(Stored records)
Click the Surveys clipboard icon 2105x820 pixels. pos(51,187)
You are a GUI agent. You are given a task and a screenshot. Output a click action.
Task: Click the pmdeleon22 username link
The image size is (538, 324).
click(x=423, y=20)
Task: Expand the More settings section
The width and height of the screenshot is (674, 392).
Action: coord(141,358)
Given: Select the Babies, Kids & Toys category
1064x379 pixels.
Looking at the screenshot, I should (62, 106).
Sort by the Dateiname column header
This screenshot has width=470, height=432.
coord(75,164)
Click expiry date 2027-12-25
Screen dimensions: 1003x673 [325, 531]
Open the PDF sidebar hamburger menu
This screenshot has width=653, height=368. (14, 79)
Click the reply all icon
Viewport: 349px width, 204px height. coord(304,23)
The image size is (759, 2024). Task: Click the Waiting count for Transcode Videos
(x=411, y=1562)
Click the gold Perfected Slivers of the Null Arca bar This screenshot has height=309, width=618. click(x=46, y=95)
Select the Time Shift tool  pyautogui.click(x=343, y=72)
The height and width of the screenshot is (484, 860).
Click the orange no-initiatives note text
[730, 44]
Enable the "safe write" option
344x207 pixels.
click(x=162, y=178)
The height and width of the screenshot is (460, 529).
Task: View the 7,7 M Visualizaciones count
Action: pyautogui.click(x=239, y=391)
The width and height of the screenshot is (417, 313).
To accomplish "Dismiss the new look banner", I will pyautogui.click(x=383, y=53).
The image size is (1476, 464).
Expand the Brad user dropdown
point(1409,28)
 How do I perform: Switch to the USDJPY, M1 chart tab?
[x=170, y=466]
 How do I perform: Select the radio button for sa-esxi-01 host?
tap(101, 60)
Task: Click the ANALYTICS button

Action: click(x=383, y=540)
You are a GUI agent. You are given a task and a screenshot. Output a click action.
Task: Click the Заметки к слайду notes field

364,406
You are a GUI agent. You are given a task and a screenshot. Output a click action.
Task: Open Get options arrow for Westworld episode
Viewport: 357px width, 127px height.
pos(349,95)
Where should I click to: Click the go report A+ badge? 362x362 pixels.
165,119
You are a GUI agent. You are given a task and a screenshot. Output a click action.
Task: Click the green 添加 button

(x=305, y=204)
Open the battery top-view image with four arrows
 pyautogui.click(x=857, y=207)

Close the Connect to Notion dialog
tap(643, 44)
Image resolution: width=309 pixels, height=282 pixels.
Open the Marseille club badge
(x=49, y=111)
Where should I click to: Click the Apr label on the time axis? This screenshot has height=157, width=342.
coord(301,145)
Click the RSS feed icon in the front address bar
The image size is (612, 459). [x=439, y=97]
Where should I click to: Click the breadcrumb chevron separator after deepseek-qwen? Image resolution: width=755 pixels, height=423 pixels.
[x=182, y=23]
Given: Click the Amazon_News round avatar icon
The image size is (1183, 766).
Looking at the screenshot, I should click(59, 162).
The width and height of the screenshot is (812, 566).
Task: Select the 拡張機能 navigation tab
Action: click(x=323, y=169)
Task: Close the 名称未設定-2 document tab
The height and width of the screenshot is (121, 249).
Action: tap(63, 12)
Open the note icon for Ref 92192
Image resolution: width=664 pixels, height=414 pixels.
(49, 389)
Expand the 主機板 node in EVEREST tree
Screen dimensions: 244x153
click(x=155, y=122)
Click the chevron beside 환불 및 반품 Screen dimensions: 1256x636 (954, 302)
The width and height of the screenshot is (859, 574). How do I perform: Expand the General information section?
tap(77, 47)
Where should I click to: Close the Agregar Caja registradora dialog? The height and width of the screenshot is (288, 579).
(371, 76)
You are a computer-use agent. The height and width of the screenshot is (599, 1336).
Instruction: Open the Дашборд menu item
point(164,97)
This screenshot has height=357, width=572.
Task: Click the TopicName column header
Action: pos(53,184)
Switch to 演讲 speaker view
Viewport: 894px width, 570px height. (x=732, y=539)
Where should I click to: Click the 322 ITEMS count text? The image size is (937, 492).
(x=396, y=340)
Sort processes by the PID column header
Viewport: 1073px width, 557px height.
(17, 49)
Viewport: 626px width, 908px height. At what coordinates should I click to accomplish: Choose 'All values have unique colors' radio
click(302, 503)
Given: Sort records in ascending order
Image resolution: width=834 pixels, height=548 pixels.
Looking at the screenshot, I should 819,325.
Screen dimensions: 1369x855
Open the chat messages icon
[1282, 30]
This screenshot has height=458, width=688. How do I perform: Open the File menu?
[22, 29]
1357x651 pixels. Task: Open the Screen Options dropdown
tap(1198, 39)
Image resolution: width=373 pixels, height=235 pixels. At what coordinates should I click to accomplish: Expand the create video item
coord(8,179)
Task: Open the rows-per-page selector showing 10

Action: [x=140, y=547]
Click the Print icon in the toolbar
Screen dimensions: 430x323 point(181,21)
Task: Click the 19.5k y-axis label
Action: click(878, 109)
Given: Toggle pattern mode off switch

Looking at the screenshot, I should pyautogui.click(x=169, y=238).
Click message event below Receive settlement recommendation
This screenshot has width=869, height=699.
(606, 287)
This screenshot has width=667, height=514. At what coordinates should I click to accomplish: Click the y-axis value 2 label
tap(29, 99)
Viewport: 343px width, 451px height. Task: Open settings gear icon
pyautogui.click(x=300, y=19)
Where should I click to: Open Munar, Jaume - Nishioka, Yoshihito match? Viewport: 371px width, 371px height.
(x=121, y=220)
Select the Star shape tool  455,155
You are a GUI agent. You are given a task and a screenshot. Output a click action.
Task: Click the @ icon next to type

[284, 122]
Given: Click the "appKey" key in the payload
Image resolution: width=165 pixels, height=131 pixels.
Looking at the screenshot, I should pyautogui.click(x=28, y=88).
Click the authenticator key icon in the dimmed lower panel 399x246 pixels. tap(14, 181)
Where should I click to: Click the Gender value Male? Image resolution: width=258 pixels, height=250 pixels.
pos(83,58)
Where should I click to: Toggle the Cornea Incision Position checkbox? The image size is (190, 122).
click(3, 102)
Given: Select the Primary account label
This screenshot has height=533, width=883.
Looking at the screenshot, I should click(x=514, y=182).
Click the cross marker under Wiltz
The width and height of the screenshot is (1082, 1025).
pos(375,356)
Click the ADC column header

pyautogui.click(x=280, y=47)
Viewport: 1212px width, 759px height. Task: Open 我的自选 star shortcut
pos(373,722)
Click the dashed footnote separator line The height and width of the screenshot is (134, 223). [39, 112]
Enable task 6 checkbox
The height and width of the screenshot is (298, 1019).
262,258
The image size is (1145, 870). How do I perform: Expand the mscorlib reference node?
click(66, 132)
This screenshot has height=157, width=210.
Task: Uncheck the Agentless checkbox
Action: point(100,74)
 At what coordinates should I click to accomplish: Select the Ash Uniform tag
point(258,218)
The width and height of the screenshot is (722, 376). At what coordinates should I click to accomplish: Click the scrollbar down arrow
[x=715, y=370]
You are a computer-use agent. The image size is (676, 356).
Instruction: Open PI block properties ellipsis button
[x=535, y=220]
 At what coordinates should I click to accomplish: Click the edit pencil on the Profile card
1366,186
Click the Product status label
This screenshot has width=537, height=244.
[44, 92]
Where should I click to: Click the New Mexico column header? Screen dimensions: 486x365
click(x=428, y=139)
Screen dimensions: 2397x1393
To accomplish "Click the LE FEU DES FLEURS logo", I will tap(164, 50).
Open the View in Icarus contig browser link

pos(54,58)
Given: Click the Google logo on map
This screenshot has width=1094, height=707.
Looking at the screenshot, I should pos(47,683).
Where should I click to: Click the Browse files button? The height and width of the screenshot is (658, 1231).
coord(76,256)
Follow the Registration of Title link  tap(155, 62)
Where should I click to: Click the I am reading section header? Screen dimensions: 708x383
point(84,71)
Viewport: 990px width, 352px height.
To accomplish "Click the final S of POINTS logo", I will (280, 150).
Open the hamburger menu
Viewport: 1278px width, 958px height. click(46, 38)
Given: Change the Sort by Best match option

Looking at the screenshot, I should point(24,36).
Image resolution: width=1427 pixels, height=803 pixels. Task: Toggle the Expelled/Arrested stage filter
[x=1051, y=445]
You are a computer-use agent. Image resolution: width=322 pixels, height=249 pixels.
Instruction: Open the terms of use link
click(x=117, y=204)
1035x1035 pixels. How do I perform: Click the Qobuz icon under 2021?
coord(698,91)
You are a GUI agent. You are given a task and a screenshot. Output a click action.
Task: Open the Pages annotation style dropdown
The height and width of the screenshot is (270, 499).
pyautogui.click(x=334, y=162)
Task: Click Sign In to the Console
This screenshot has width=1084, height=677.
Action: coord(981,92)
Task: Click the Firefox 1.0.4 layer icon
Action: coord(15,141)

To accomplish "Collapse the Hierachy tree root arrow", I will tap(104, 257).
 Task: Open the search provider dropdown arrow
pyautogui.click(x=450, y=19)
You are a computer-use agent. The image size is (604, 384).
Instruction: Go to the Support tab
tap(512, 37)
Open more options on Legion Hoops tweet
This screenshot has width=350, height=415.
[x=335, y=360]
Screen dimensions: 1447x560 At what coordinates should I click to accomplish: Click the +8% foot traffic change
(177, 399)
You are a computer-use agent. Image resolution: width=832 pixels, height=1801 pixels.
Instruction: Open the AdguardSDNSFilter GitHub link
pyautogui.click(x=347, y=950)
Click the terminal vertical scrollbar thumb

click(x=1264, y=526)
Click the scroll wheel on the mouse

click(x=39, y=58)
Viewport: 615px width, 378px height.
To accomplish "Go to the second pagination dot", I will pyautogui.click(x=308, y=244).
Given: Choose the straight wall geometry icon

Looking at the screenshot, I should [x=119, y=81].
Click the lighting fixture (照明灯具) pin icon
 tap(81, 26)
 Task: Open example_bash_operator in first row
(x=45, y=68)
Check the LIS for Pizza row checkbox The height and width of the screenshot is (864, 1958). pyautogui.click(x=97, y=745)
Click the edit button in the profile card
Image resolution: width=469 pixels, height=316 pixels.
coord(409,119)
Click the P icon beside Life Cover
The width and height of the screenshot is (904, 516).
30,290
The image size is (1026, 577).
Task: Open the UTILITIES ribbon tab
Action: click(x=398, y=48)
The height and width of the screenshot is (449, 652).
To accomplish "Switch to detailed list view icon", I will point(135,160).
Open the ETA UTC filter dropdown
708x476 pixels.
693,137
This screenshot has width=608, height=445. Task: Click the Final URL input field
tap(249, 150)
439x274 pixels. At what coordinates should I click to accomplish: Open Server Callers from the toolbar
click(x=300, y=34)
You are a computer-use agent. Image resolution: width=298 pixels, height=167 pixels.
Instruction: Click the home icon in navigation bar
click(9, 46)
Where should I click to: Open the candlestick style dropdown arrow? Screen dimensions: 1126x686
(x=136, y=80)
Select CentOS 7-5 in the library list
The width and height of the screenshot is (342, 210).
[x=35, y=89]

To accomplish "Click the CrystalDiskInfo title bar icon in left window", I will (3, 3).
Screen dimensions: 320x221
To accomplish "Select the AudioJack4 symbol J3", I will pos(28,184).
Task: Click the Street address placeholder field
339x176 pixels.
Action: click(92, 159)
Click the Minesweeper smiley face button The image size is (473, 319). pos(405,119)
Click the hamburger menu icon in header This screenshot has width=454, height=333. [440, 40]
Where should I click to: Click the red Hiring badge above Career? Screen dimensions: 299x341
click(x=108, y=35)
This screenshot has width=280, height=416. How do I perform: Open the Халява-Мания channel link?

**EXERCISE REQUIREMENTS**
Within the entries above, find every line where the string "beside" occurs, and copy it.

**RESPONSE TO THE TASK**
Click the chevron beside 환불 및 반품 Screen dimensions: 1256x636 (954, 302)
Click the P icon beside Life Cover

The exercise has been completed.